Orang RI Makin Kaya, Sukuk Ritel Laris Manis Rp 13,6 Triliun

Orang RI Makin Kaya, Sukuk Ritel Laris Manis Rp 13,6 Triliun

Ramdhania El Hida - detikFinance
Senin, 19 Mar 2012 17:48 WIB
Orang RI Makin Kaya, Sukuk Ritel Laris Manis Rp 13,6 Triliun
Jakarta -

Agen penjual Sukuk Ritel seri SR-004 menargetkan penjualan Rp 19 triliun. Namun pemerintah menyatakan hanya akan menyerap Rp 13,6 triliun.

Dirjen Pengelolaan Utang Kementerian Keuangan Rahmat Waluyanto mengatakan sebanyak 34% pembeli Sukuk Ritel adalah kelompok umur produktif 25-40 tahun. Ini menunjukkan tingkat kesejahteraan kaum produktif sudah tinggi.

"Ini menunjukan penduduk Indonesia semakin kaya," tegas Rahmat di kantornya, Jalan Lapangan Banteng, Jakarta, Senin (19/3/2012).

SCROLL TO CONTINUE WITH CONTENT

Untuk penjualan Sukuk Ritel ini, para agen penjual meminta kenaikan kuota penjualan Rp 5,4 triliun, sehingga target penjualan naik menjadi Rp 19 triliun.

"Pemerintah menetapkan kuota yang akan diserap Rp 13,6 triliun dan menolak seluruh permintaan upsize," jelasnya

Pemerintah terus memperkuat basis pasar modal agar sektor keuangan tidak hanya berbasis pada perbankan. Hal ini dilakukan agar krisis moneter di 1997 tidak terulang.
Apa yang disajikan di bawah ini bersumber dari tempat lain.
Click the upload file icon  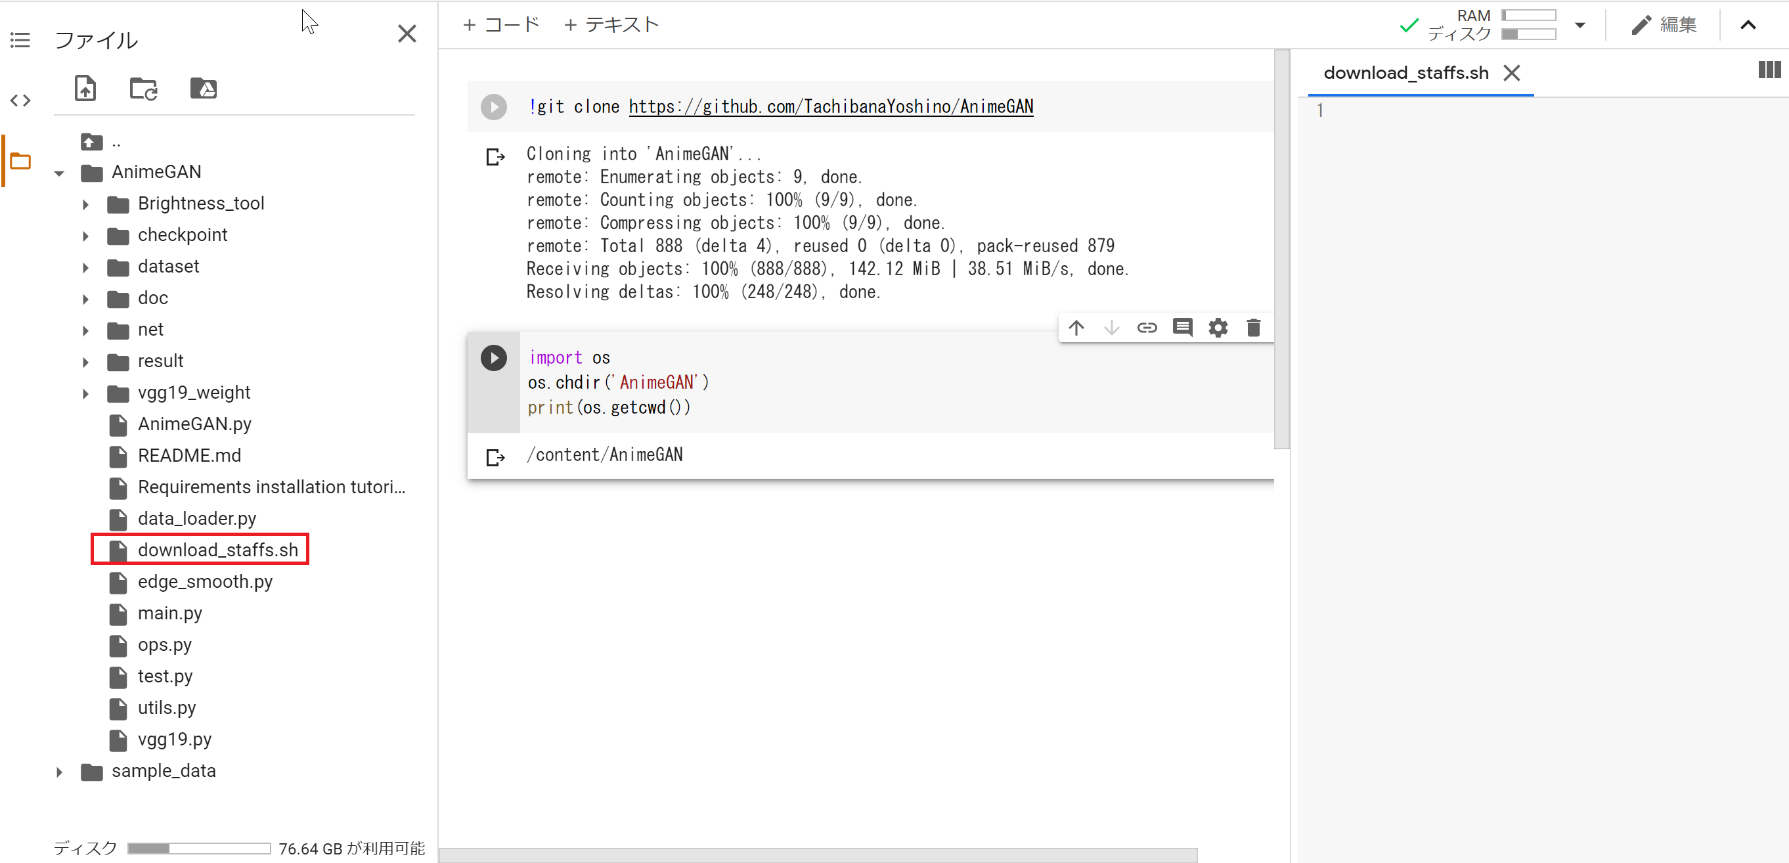(85, 89)
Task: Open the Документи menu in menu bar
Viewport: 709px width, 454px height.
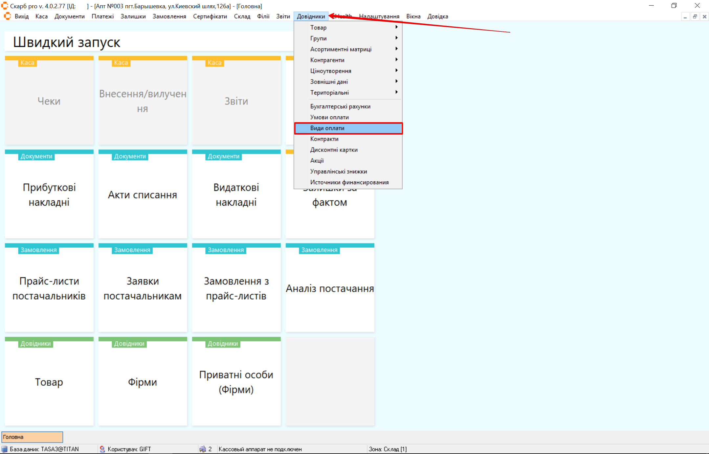Action: tap(69, 16)
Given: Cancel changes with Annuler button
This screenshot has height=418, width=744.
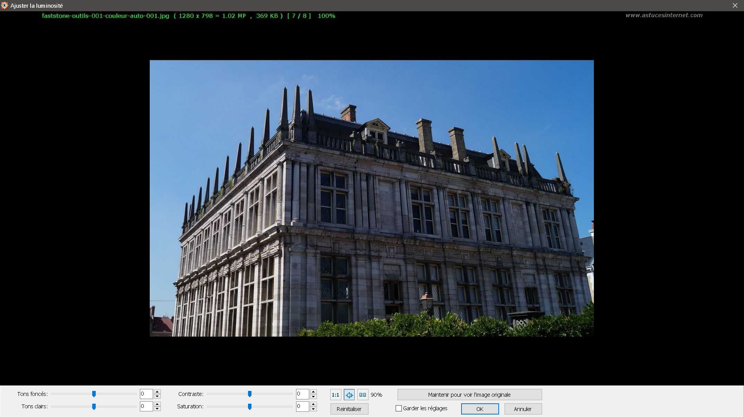Looking at the screenshot, I should click(523, 409).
Langkah yang dipersiapkan ialah dengan diversifikasi produk investasi yang memberi kemudahan akses pada masyarakat.

Rahmat menyatakan pihaknya tengah mengembangkan produk sukuk ritel. Hal ini ialah sebagai bentuk financial inclusion.

"Maka masyarakat kita dorong dari yang tadinya dana ditaruh di bank, kita dorong investasi. Salah satunya dengan Sukri," ujar Rahmat.

Menurut Rahmat, keuntungan lain dari investasi adalah dana masyarakat akan lebih produktif jika dibandingkan hanya ditaruh pada deposito perbankan. Investasi juga dapat menjamin kondisi finansial hari tua seseorang.

"Kalau ditaruh di Sukri (sukuk ritel) maka bisa membiayai proyek seperti infrastruktur," jelasnya.

Sebagai informasi, Sukuk Ritel seri SR-004 ditawarkan kepada masyarakat hanya dalam waktu 11 hari yakni dari tanggal 5 hingga 16 Maret 2012. Dan seri terakhir ini merupakan yang tersukses dari seri sebelumnya. Pada seri pertama pemerintah berhasil mengumpulkan dana sebesar Rp 5,6 triliun, kedua Rp 8 triliun, dan ketiga Rp 7,3 triliun.